When the roast was ready, they had to open a window. They woke up Dmitri and all sat down at the kitchen table. Rahman had even found a candle and placed it in the middle of the table. Briefly the mood brightened, perhaps because in comparison to the room the kitchen appeared clean.

"Enjoy it," said Rahman. "You deserve it."

Michael and Thomas nodded in agreement and nevertheless allowed a moment to pass, which allowed Dmitri to be the first to bite into his leg and, with a sigh, to pull back with a jerk. The hungry anticipation of the other three disappeared at the sight of the fairly large, yellowish front tooth, sticking in the top of the hump of meat. They waited and said nothing.

Dmitri sat back in his chair. His posture was anxious and tense, but the expression on his face was neutral. He kept his mouth closed and pressed his index finger against his upper lip, to feel the gap. Michael was certain that at this moment he had already resigned himself to a life without this front tooth.

"You know, Dima," he began, so as to say something comforting to him, "What I admire in you is your ability to accept..." Drunk as he was he couldn't get any further.

Dmitri's pale eyes appeared startled as he looked at him.

"Drink a mouthful," said Rahman. "That cleans the wound."

Dmitri would probably have done anything he was told. He drank a mouthful, gave a howl of pain, and ran into the room.

"It's cleansing," repeated Rahman, but doubt was written across his face.

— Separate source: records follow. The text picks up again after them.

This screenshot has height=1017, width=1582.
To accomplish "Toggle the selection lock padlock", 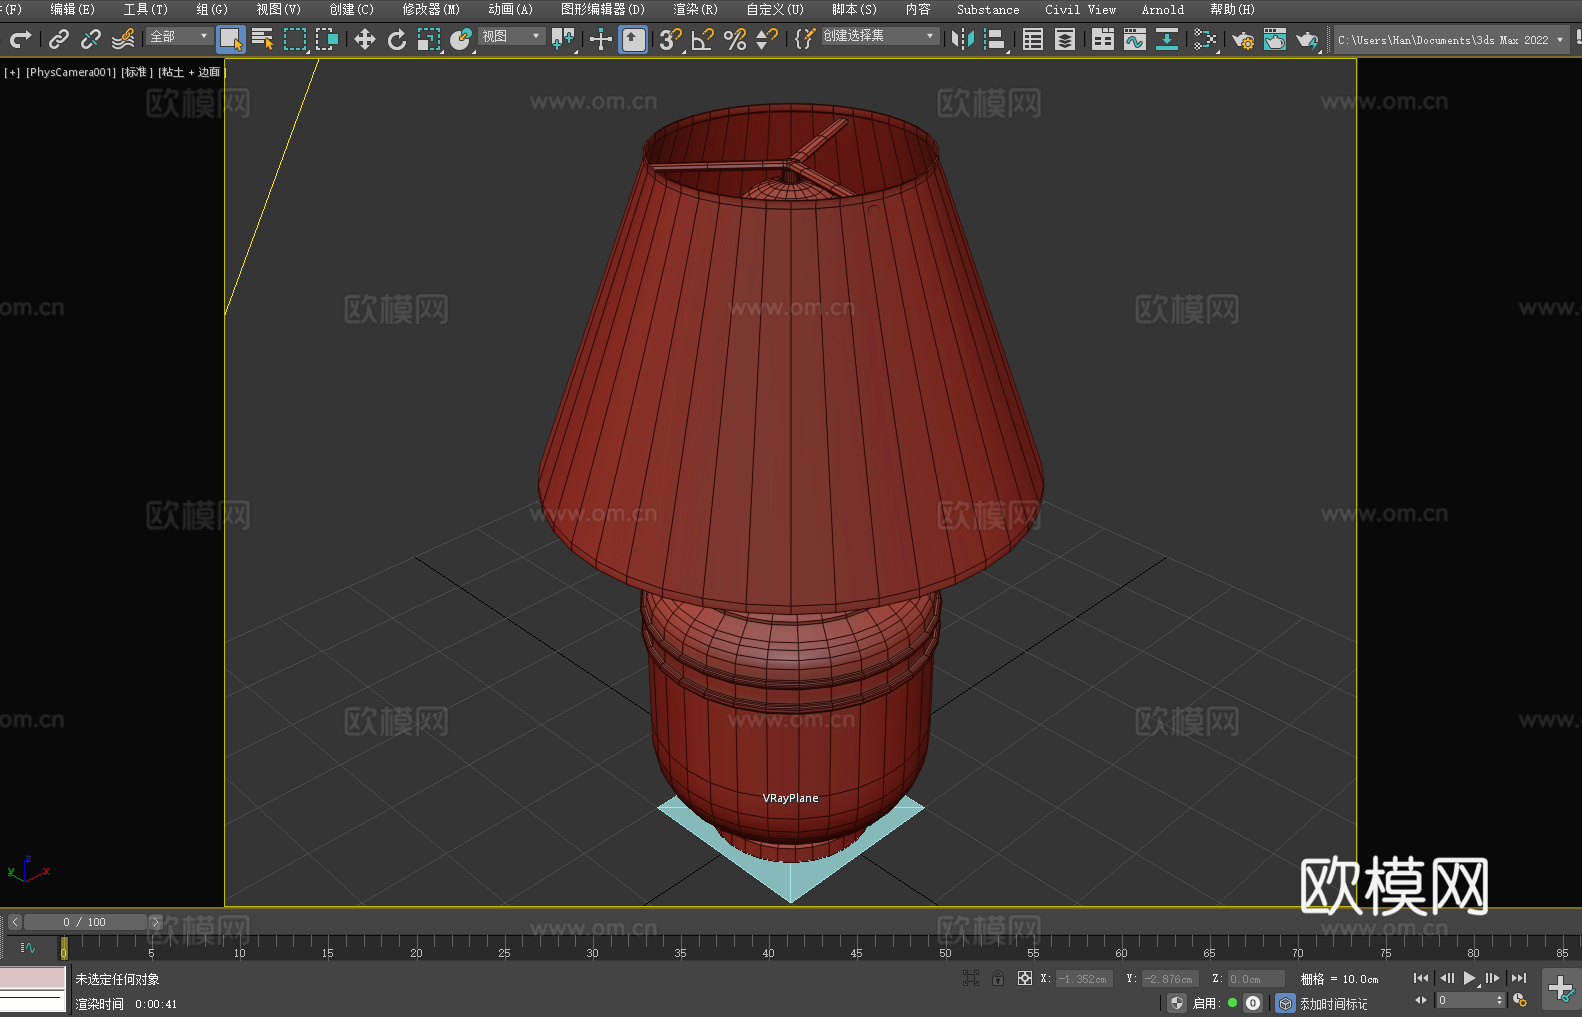I will [998, 978].
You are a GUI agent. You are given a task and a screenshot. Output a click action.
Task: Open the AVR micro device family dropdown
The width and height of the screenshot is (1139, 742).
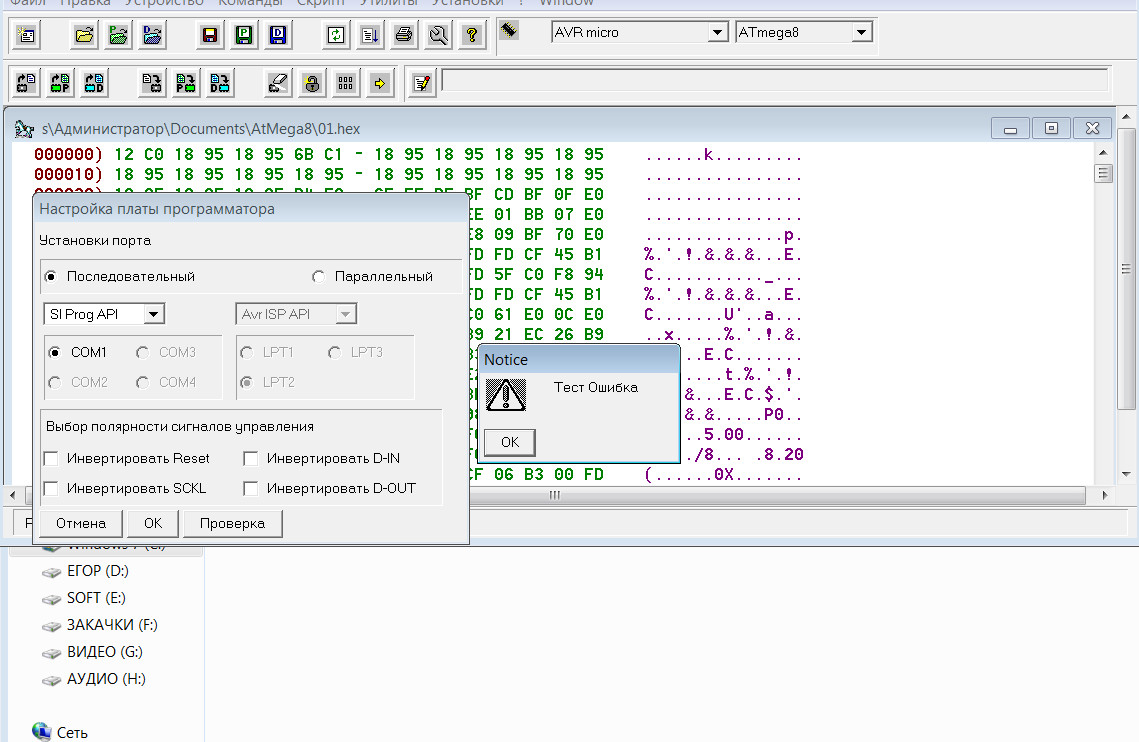[x=716, y=33]
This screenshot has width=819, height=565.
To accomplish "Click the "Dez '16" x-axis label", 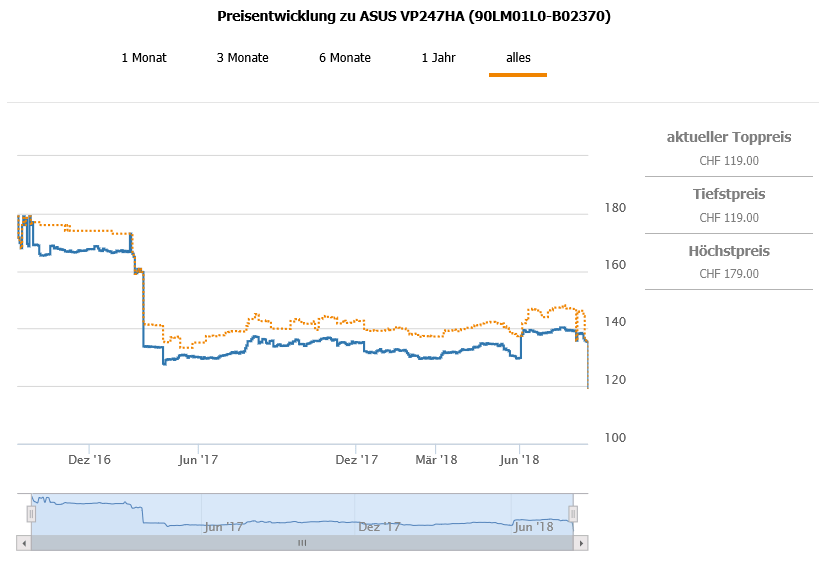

As if at a secret command they followed Dmitri. He was lying in the middle of the feathers next to the swan's neck and whimpering. They lifted him up, all three overcome by a feeling of sympathy.

"Singing," said Rahman, "singing helps. Come on, Dima, we're going to sing now."

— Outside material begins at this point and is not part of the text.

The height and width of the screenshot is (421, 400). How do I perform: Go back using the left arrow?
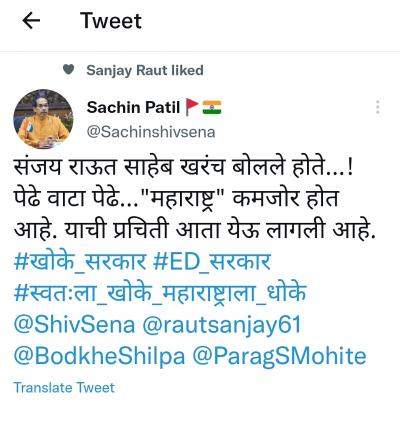click(31, 21)
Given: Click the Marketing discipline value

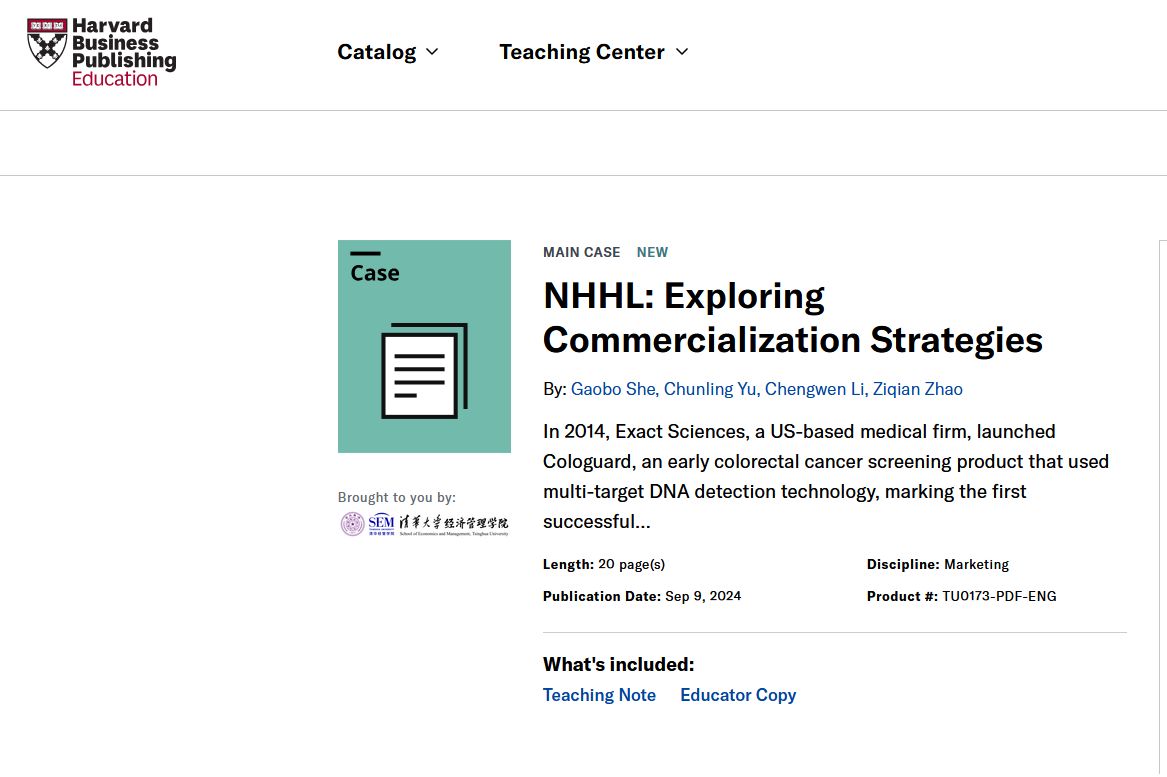Looking at the screenshot, I should click(976, 564).
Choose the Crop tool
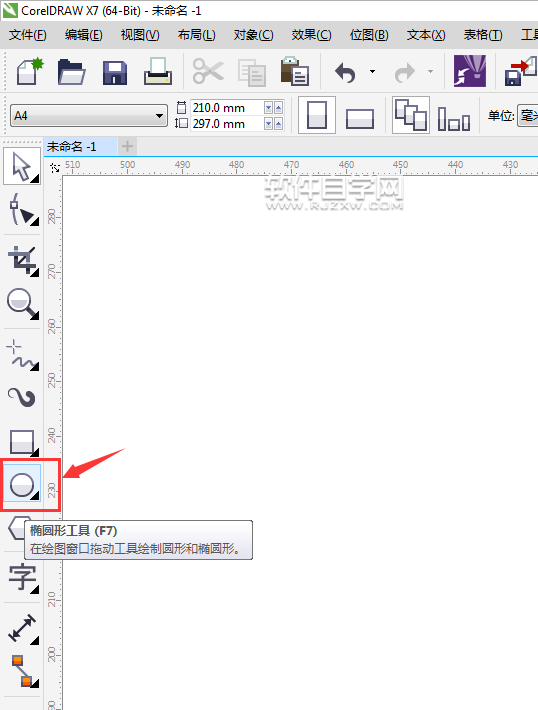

They asked themselves what song all of them knew. It had to be a song that one had to hear only once to remember it forever. They agreed on "Katyusha." Rahman started off, the others joined in. Dima sang it in Russian, Michael, more quietly, in German.

They sang all the verses very loudly, until they at last heard the shouts of "Quiet!" from the open window. They nevertheless let themselves be carried away for one more verse, finally fell silent and sat down on the floor.

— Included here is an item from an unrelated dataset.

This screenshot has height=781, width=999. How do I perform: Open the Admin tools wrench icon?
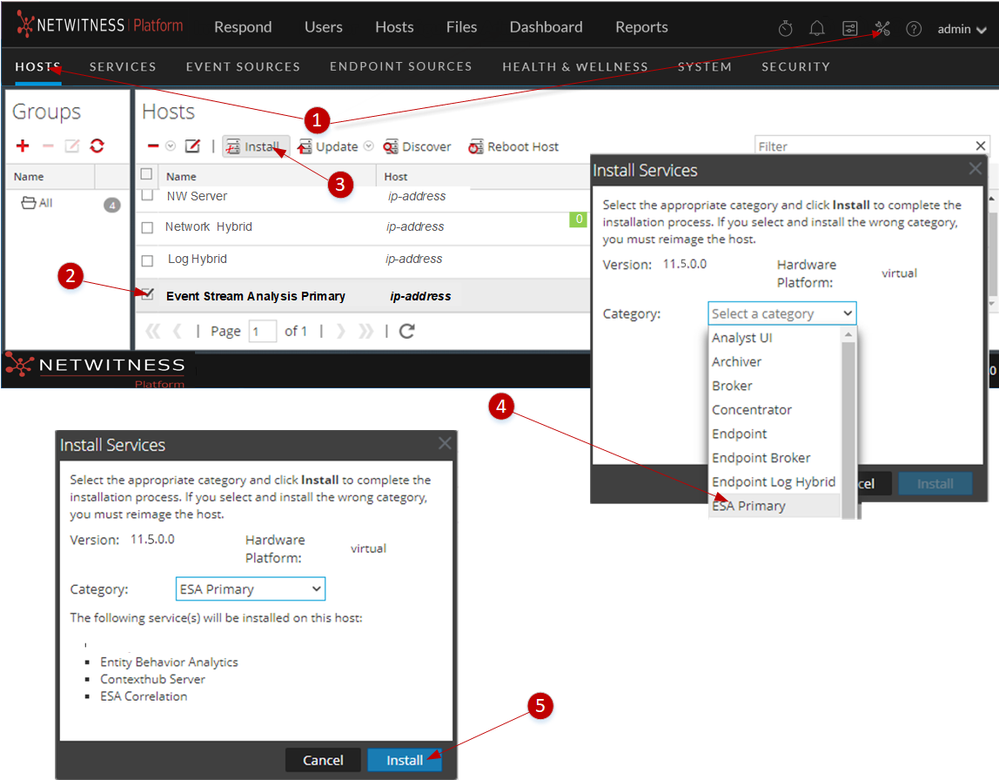click(881, 28)
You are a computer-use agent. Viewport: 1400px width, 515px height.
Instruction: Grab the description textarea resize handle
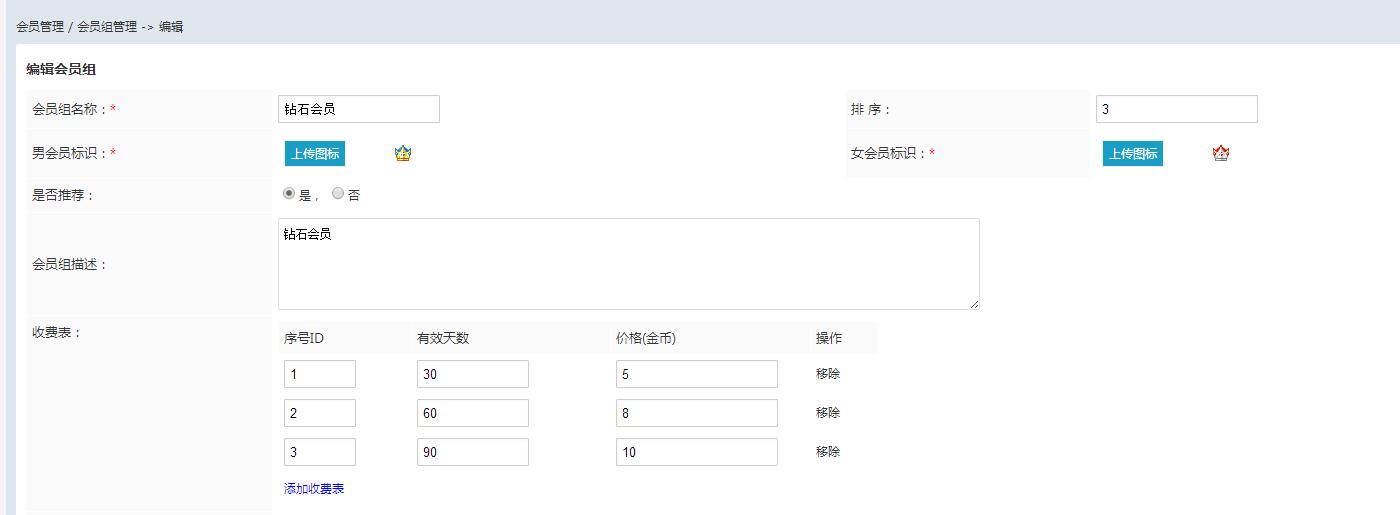tap(973, 303)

A little later there was loud knocking on the door of the apartment. Quick as a flash Rahman was on his feet and stretched out his arms to impose silence. They waited. But the banging came again, this time even more loudly.

Rahman reacted, gathered up pieces of meat and the swan's neck and carried everything into the bathroom. Then he threw the pile of innards into the bloody basin and instructed Thomas to go into the bathroom with it and stay there. Michael and Rahman set about picking up the bloody feathers and stuffing them into a plastic bag. At the third knock they had done it.

Before he opened up, Rahman did something that convinced Michael of just what a hard case he was: Out of a cupboard in the hall he brought a little plastic Christmas tree and placed it in the middle of the white carpet of feathers.

When the two policemen asked if they could come in, Michael was in the kitchen. He pulled the tooth out of the swan leg and kept it in his fist. The officers had already been able to see the feathers in the room from the door. Now they stepped closer and looked round as they reported the neighbors' complaints.

"Well," said one of them, "you've made it very cozy, haven't you? Very seasonal. It just doesn't smell very good here."

It wasn't hard for the singers to appear drunkenly friendly. Even Dima gave a crooked smile.

"Okay," said the policeman, "please just keep the noise down, otherwise there'll be trouble in the house."

When they had gone, Rahman gave a sigh of relief and opened the bathroom door. Thomas, surrounded by bits of carcass, had been sick in the washbasin. He sat on the toilet seat and looked sadly at them.

"I think that's quite admirable, too," babbled Michael, paused, but no one asked him what, "that you can be sick without making a sound."

Thomas nodded tiredly. "There wasn't much to come up."

This Christmas Eve ended for Michael the next day in his own empty flat, where he lay down on the floor so that he could stretch out and his ears could become accustomed to the silence. The hangover was already beginning to take effect.